## Required work
For the listing underneath, give the count of lines containing the string "accomplish" and nothing further.

## Data section

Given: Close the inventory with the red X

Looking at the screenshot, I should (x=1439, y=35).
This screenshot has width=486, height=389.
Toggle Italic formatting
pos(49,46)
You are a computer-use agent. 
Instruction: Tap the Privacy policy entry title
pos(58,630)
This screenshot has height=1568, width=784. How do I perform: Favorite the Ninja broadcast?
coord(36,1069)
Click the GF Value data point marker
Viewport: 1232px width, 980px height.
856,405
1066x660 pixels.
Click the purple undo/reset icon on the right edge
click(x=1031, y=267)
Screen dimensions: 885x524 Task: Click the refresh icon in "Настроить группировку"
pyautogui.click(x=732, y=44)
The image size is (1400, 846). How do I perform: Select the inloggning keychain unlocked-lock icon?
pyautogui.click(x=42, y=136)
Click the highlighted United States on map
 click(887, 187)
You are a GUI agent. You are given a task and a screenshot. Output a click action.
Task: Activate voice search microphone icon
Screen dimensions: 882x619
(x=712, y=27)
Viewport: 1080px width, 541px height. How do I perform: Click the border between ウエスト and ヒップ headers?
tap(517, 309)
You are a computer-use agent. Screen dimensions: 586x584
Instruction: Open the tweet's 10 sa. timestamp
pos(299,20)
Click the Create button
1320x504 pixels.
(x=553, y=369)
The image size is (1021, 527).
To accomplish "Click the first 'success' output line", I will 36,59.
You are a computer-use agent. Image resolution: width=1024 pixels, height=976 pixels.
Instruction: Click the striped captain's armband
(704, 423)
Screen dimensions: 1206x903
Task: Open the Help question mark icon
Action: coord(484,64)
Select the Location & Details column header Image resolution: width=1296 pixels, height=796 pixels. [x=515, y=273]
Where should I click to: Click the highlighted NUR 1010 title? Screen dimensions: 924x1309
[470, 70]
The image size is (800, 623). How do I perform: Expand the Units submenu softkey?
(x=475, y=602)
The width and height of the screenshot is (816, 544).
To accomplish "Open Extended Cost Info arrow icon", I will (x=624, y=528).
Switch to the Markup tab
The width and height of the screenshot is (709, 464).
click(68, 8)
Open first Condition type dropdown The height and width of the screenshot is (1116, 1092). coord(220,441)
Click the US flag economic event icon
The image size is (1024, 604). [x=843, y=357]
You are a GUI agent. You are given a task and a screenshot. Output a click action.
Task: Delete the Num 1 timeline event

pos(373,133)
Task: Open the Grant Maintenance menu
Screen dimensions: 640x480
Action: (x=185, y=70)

## Exercise solution
2